Between her spunky hair, small nose dotted with freckles, and heart-shaped lips, she looks like a fifteen-year-old fairy that hasn’t yet grown wings.
Unlike me, she handled the loss of her dad like someone who had written volumes on healthy grieving. She spent the first days by my side in my crusade to find him, convinced just because they found his plane shredded to smithereens didn’t mean he wasn’t alive.
“I’ve read about people that get in accidents and walk away without even a cut all the time!” she insisted.
After a week of dive teams and recovery efforts relentlessly looking for him and investigators explaining all the reasons they had for declaring him deceased, she accepted their words. While I continued to cling to hope and Google things like how long you can survive treading water, she read sad poetry and then went back to living her life. Meanwhile, I entered a monogamous relationship with misery and stayed fully committed.

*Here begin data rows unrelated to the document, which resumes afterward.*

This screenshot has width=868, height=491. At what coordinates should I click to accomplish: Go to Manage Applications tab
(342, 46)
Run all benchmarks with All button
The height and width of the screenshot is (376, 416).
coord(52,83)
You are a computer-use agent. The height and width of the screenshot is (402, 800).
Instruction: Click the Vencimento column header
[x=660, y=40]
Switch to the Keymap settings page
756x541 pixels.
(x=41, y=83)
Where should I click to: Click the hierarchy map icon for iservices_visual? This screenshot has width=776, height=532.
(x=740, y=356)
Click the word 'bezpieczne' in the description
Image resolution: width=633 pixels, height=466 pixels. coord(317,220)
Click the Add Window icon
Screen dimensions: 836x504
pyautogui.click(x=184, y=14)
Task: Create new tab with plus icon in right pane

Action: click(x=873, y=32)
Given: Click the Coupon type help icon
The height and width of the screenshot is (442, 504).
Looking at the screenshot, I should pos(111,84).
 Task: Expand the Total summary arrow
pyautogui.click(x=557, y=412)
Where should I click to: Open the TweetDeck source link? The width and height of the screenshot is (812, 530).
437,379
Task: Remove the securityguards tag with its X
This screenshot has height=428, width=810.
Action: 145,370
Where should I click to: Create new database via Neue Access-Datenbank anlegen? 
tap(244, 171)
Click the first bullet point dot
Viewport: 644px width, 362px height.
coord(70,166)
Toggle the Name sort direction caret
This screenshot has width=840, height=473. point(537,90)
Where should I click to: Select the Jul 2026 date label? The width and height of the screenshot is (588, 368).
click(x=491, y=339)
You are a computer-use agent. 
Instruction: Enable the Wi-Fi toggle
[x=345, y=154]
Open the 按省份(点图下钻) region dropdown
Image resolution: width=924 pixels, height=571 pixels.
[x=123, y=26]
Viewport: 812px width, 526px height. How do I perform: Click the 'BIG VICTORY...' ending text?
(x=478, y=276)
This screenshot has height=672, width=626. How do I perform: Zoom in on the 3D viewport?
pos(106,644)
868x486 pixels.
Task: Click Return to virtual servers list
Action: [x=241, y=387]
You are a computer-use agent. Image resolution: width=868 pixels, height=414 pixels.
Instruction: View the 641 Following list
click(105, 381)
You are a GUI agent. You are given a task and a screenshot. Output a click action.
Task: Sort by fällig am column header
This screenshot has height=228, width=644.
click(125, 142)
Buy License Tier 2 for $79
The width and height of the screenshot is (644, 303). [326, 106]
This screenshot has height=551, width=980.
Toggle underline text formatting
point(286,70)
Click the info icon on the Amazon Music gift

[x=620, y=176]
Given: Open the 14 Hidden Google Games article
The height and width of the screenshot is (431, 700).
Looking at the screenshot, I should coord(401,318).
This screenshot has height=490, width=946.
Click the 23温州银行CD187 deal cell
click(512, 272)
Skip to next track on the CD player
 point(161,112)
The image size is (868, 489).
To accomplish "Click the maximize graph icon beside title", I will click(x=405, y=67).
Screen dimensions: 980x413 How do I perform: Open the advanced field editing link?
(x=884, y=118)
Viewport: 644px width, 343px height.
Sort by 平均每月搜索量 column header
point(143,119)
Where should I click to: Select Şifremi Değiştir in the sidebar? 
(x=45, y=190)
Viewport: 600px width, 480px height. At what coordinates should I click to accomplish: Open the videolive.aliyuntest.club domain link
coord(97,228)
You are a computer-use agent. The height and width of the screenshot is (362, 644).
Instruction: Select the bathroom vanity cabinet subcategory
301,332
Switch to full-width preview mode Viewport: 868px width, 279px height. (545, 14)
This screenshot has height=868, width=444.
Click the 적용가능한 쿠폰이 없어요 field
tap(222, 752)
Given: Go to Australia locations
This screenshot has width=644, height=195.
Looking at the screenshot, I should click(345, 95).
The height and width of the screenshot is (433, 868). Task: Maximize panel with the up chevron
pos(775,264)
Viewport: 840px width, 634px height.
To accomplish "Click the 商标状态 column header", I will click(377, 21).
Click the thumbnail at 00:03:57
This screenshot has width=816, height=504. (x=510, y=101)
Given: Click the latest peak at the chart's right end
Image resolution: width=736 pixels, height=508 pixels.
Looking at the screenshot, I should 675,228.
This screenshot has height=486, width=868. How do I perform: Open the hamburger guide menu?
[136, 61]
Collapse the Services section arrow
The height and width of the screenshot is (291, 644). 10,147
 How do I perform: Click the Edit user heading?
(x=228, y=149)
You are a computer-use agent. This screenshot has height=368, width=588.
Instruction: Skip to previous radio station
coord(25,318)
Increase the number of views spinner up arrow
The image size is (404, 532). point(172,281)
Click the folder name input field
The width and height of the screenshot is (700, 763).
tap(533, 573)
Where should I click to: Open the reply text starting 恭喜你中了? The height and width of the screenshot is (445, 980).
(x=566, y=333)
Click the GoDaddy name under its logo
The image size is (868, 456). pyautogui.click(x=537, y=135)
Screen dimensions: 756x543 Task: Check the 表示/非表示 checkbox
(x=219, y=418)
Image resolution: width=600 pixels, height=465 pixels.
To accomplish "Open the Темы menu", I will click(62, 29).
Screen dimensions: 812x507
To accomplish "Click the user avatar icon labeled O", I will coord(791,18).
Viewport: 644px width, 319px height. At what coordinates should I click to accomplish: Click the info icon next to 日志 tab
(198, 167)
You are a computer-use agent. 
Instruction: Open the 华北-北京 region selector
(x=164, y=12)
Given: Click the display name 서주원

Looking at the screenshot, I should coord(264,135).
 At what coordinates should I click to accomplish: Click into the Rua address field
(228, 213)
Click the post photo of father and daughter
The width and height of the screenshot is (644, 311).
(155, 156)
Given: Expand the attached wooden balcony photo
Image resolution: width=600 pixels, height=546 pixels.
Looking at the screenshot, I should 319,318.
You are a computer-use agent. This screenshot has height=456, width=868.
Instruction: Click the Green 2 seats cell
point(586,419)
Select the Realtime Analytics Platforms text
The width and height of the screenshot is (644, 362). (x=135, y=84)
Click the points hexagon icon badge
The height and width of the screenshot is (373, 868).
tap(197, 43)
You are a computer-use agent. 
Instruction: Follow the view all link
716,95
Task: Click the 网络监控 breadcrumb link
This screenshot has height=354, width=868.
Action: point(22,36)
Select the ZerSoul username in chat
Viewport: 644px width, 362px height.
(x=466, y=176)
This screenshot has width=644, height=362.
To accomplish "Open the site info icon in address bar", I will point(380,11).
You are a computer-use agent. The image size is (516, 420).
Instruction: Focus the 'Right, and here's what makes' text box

When the front door opens and closes again, Finn steps into the kitchen, stack of books under one arm. I turn, shooting him a smile over my shoulder with a “Hey Finn,” before peeling the carrots at the sink.
“Mom’s cooking,” Marin says in a way that implies something else. Like disbelief.
He snorts but says nothing.
As usual.
While Marin is everything easy for me, Finn is not. Gone is the talkative little boy who loved me more than life itself, and in his place a reserved young man who would rather have a lobotomy than a conversation with his mother. Travis had bridged the gap, but with him gone, it’s become staticky radio silence between us most days. At seventeen, he’s at an age where he knows more than me. Every conversation I attempt ends with something that teeters on being an argument.
Don’t take it personally, Nel, Travis told me once.
I hated that advice with a passion. Isn’t the way a mother and son interact the epitome of personal?
Finn runs a hand through his shaggy brown hair and watches me from the doorway, face slanted in annoyance, wielding his superpower of silence.
“I’m making a salad, and I thought we could grill burgers and eat on the porch tonight,” I tell him, playing my favorite game of answering questions he never asks.
“I didn’t know you still knew how to cook.” The bored tone in his voice makes me want to scream. Instead, I exhale.
To a fly living on the wall of this house for the last year, there would be no denying I appear to be a woman who has no clue how to cook anything that isn’t gelled together with preservatives.
“Well, don’t say that until we see if it’s edible.” When I chuckle, he walks away.
Down the hall of our tiny bungalow, the only response he gives is the click of his bedroom door as it closes.
The searing pain in my chest from the sound feels like water boiling.
For the millionth time in the last year, Travis’ absence is so incredibly loud, I almost have to plug my ears for fear of going deaf.
***
“Your grandpa told me today I’m stuck.”
I don’t know why I say it, but dinner is too quiet, and my brain is too loud.
Marin chokes on her bite of cheeseburger while Finn says nothing.
Of course.
I take a sip of wine and stare out of the patio to the hedge of sea grape leaves that fan out like waxy veined saucers.
“Well?” I demand, knowing damn well their silence means they agree.
“Mom, what do you want us to say to that?” Marin asks gently, scrunching her freckled nose. “Everyone grieves differently. It’s just…”
Her voice trails off only for Finn to pick up where she leaves off.
“Let’s see, Mom,” he starts, without hesitation. “You freaked out on an entire church full of people because you thought Dad was alive after two weeks of being out in the middle of the Gulf of Mexico. Then, you spent the last year of our lives moping around while also pretending he was just out running an errand. So, yes, I’d say Grandpa got that right.”
Finn’s amber-brown eyes look at me like he’s challenging me to a duel.